I’ve been noticing that lots of the services I use online have been getting worse. My friends have been complaining too. I think I know why.

A/B testing is a great way for product managers to make decisions based on data (rather than their own gut feel). But what happens when A/B testing meets the classic technology adoption curve?

Rogers’ Bell Curve (Wikipedia)

As the Innovators and Early Adopters get started with something A/B testing works with them. It helps to explore the solution space, and smooth the rough edges off.

Just add moron

As the Early/Late Majority, or worse still the Laggards get on board the A/B testing starts tuning things to their preferences, which might generally be towards a simpler user experience where only the most used features are presented. Other features – the features that the Innovators and Early Adopters liked (we know this from earlier A/B testing) start to disappear, or get hidden away behind special ‘nerd knob’ selectors.

It doesn’t have to be like this

Pretty much every service lets me customise things to my preferences – stuff like text size, background colours/pictures etc. There’s absolutely no reason why users shouldn’t be able to override A/B testing when they find it taking their personal user experience in the wrong direction. Better still I expect that if A/B testing was done into adoption clades it would cause some very nice split evolution into different ecological niches. This might blow the brains of simplistic (simpleton) product managers who want to keep everything uniform, but people aren’t uniform – deal with it. The secret to good user experience is know your customer (KYC[1]) – wasn’t that the whole point of A/B testing in the first place.
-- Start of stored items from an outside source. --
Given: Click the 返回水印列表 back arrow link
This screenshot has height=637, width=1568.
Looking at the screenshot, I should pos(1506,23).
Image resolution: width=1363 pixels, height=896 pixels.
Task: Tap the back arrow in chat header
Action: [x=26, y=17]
The point here is that some customers are different from others – get to know them and those differences and you can serve them better.

Here’s a great counter example of KYC from Barclays via Conor Ogle:

We have the technology

I was at the Andreessen Horowitz London tech summit last week and one of their portfolio companies gave a demo of customisation that they do for online retail. It was carving up customer groups by their various profiles six ways from Sunday for various online (A/B) tests, so clearly we’re at a place where this is a commodity for presenting product, so why isn’t it a commodity for presenting features.

Conclusion

A/B testing can be a great tool, but if its used too bluntly then it can actively destroy a well tuned user experience of early adopters as less demanding users follow them. Product managers need to get smarter about segmentation.

Note

[1] Yes, I know KYC has a specific regulatory meaning in banking etc., but any services organisation should be trying to know their customers better, and striving to delivery a delightful user experienced based on that knowledge.